**Your instructions**
Starting at the line that contains "Click the Date of Birth value" and ending at the last of the lines, write out every line again, requests included, with each coordinate in the answers multiplied by 2.55 and rounded to a whole number, halves rounding up. Leave the pictures out.

════════════════

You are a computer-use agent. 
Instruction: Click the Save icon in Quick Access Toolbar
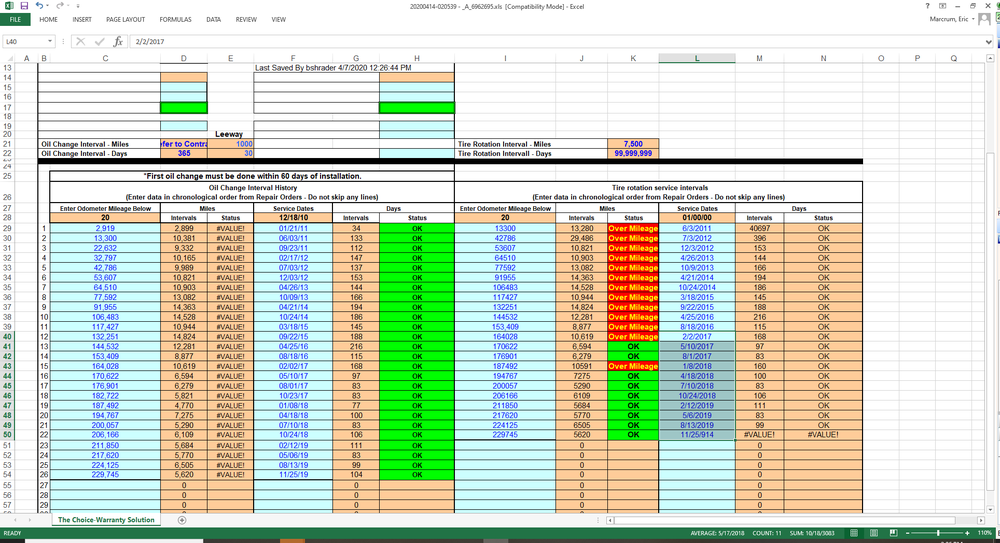point(22,6)
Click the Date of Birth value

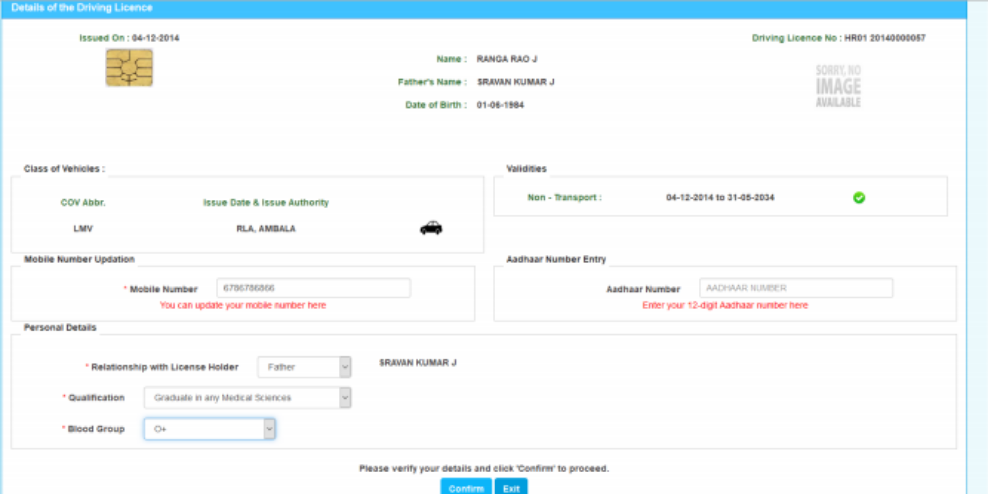pyautogui.click(x=500, y=105)
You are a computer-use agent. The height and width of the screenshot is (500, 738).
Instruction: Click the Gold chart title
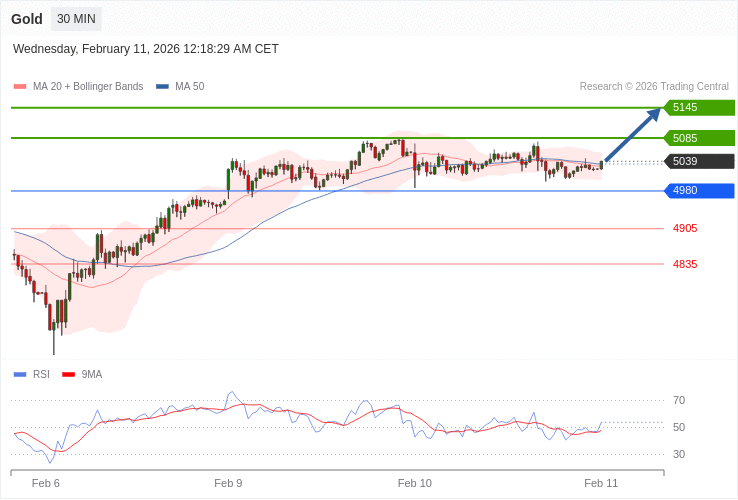27,19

════════════════

**The result**
Click the Date of Birth value

pyautogui.click(x=1275, y=268)
You are a computer-use agent. The height and width of the screenshot is (500, 738).
Instruction: Click the Gold chart title
69,48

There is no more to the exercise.